O livro é também sobre os anos 70, da revolução sexual, as figuras que povoaram a vida de Maria, os seus "pais cinematográficos", Alain Delon e Brigitte Bardot, e outras personagens que o grande público desconhece. Vanessa Schneider baseou-se também, muito, na imprensa da época para o escrever. Diz que o livro demorou a ser concluido. Facto que me desconcerta, até porque é jornalista, é que, classifica o filme como sendo retrógrado na forma como retrata a liberdade sexual, mas nunca ousou visionar o filme em respeito pela amargura de Maria que tinha pedido que não se falasse do filme na família, tornado assunto tabu, e, mais tarde, que não se pronunciasse sequer o título do mesmo nas suas exéquias, já que o filme tinha destruido uma parte dela. Na entrevista de divulgação do livro, a autora refere a rodagem extremamente violenta, com uma cena em particular que não foi planeada no guião, mas não viu as imagens, não viu O último tango em Paris. Não teria Maria preferido que, em nome da verdade, a prima visionasse o filme para escrever sobre isso com conhecimento de causa?
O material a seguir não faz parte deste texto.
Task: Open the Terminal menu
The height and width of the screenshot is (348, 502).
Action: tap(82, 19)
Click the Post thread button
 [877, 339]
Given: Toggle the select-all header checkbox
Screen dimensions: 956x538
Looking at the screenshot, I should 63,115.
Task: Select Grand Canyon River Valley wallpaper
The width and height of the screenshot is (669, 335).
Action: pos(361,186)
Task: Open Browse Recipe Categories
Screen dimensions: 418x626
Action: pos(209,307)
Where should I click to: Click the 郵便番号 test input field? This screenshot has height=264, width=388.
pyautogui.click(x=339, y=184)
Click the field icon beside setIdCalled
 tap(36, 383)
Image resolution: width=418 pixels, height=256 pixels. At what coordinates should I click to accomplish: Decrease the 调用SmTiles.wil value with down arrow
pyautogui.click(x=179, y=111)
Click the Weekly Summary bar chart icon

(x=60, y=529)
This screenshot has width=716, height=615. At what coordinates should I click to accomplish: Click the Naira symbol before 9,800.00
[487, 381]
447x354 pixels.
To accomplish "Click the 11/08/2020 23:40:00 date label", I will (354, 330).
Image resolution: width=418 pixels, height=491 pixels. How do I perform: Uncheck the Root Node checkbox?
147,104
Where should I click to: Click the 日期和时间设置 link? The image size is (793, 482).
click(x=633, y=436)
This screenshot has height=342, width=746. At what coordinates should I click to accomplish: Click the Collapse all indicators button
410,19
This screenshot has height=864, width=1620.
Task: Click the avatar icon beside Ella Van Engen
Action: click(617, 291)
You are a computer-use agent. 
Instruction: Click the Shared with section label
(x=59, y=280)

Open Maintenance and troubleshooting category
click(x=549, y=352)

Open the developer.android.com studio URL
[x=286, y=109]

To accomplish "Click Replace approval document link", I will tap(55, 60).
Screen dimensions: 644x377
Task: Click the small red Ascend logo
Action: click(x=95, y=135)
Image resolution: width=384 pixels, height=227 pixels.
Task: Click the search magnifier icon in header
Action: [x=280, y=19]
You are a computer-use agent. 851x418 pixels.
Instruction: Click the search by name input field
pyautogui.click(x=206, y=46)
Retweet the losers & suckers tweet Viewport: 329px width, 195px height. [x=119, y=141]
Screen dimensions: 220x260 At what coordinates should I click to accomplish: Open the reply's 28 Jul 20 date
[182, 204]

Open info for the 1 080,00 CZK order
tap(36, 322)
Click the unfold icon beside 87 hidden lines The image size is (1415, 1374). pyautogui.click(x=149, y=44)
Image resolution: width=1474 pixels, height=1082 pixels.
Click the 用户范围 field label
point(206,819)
Digamos que, depois de ouvir Vanessa, não fiquei com grande vontade de ler o seu livro: eu teria gostado de ler o livro de Maria, não o livro de Vanessa, sobre ela e Maria. De certa forma, as declarações de Maria Schneider, muitas, que estão espalhadas na internet em entrevistas, as de Bernardo Bertolucci, a biografia de Brando, as opiniões de artistas que a conheceram, como Warren Beatty, e algumas críticas da época, quer positivas e negativas, um documentário, enfim,  todo esse tipo de material me parece de mais interessante leitura, opiniões e juizos mais autênticos da experiência de Schneider, mesmo pela sua proximidade no tempo. Questiono-me sobre se o contributo deste livro irá acrescentar muito mais e lastimo que Maria Schneider não tivesse orientado a sua escrita e transmitir-nos a sua verdade. Um pormenor que me desagrada sobremaneira é que Vanessa tenha colocado a sua fotografia na capa do livro. Afinal, em que ficamos? Que mulher é que precisa de ter a sua imagem reconstruida? Ela ou Maria? Quem é que, primeiro, quis este livro escrito? Mais uma vez, parece que nem a família lhe está a dar o tratamento que merecia. Ocorre exclamar, como o Bertolucci, "culpado mas não arrependido," dos últimos anos:"Pobre Maria!"
Capa do DVD do documentário de Serge July
Maria era menor de idade - a maioridade estava fixada nos 21 anos - na época da rodagem de um filme repleto de violência sexual. Possivelmente porque se vivia a época da grande revolução sexual e da exaltação dessa liberdade, esse pormenor não incomodou ninguém. Bertolucci terá dito que a miúda não tinha maturidade para perceber o que estava a acontecer. Não andava longe da verdade. É ela mesma que afirma isso ao Libération: " Eu senti-me violentada. Sim, minhas lágrimas eram verdade. Eu era jovem, inocente, não entendia o que estava fazendo. Hoje eu recusaria. Toda essa confusão em torno de mim me confundiu." Maria é ultrapassada por um papel difícil, cuja dimensão não captou totalmente, um que lhe conferiu notoriedade imediata, que a impulsiona para o estrelato mas que também a deixa destruida emocionalmente. Ser reduzia ao papel de mulher objecto parece não ser coisa de mais para o público, muitas actrizes antes e muitas depois, passariam pelo mesmo, mas até um sex-symbol como Marylin Monroe lutou toda a vida por papéis mais consistentes. O que para mim sempre foi extraordinário nesta história, foi, num primeiro momento, observar a forma audaz como Maria agarrou este papel e, depois, a constatação de que Maria Schneider se revoltou contra esta sentença que a indústria lhe quis impôr, com firmeza e sem excessos, quando soube o que queria.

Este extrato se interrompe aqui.